Маленький, желчевой литвин начал выходить из себя, кричать о гоноре и
заключил нелепую и невежливую речь вопросом:
- Чего же вы хотите?
- Того, чтоб вы меня не принимали ни за bailleur de fonds 154, ни за
демократического банкира, как меня назвал один немец в своей брошюре. Вы
слишком оценили мои средства и, кажется, слишком мало меня... вы ошиблись...
- Да позвольте, да позвольте... - горячился бледный от ярости литвин.
- Я не могу дозволить продолжение этого разговора, - сказал, наконец,
Ворцель, мрачно сидевший в углу и вставая. - Или продолжайте его без меня.
Cher Herzen 155, вы правы, но подумайте об нашем положении - эмиссара
послать необходимо, а средств нет.
Я остановил его.
- В таком случае можно было меня спросить, могу ли я что-нибудь
сделать, но нельзя было требовать - а требовать в этой грубой форме просто
гадко. - Деньги я дам, делаю это единственно для вас и - и даю вам честное
слово, господа, в последний раз.
Я вручил Ворцелю деньги - и все мрачно разошлись.
Как вообще делались финансовые операции в нашем мире - я покажу еще на
одном примере.
После моего приезда в Лондон в 1852, говоря о плохом состоянии
итальянской кассы с Маццини, я сообщил ему, что в Генуе я предлагал его
друзьям завести свою income-tax 156 и платить бессемейным процентов десять,
семейным меньше. (124)
- Примут все, - заметил Маццини, - а заплотят весьма немногие.
- Стыдно будет, заплотят. Я давно хотел внести свою лепту в итальянское
дело, мне оно близко, как родное - я дам десять процентов с дохода -
единовременно. Это составит около двухсот фунтов. - Вот сто сорок фунтов, а
шестьдесят останутся за мной.
В начале 1853 Маццини исчез. Вскоре после его отъезда явились ко мне
два породистых рефюжье - один в шинели с меховым воротником, потому что он
десять лет тому назад был в Петербурге, другой без воротника - но с седыми
усами и военной бородкой. Они пришли с поручением от Ледрю-Роллена - он
хотел знать, не намерен ли я прислать какую-нибудь сумму денег в Европейский
комитет. Я признался, что не имею.
Несколько дней спустя тот же вопрос был мне сделан Ворцелем.
- С чего это взял Ледрю-Роллен?
- Да ведь дали же вы Маццини.
- Это скорее резон не давать никому другому.

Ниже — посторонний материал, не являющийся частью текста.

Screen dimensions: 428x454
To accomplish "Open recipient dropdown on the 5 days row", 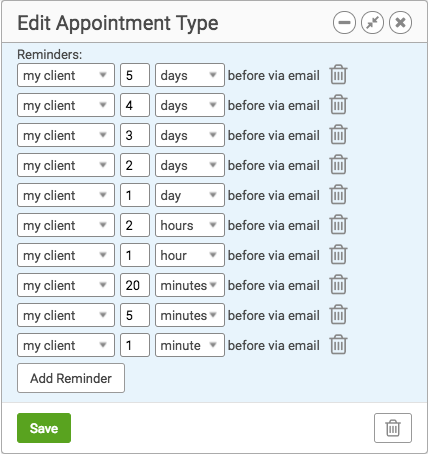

- Кажется, за вами осталось шестьдесят фунтов?
- Обещанные Маццини.
- Это все равно.
- Я не думаю.
...Прошла неделя - я получил письмо от Маццолени, в котором он
уведомлял меня, что до его сведения дошло, что я не знаю, кому доставить
шестьдесят фунтов, оставшиеся за мной, в силу чего он просит переслать их
ему, как представителю Маццини в Лондоне.
Маццолени этот действительно был секретарем Маццини. Чиновник, бюрократ
по натуре - он нас смешил своей министерской важностью и дипломатическими
манерами.
Когда телеграмма о восстании в Милане 3 февраля 1853. была напечатана в
журналах, я поехал к Маццолени узнать, не имеет ли он каких вестей.
Маццолени просил меня подождать - потом вышел озабоченный, доблестный, с
какими-то бумагами и с Братиано, с которым был в важном разговоре.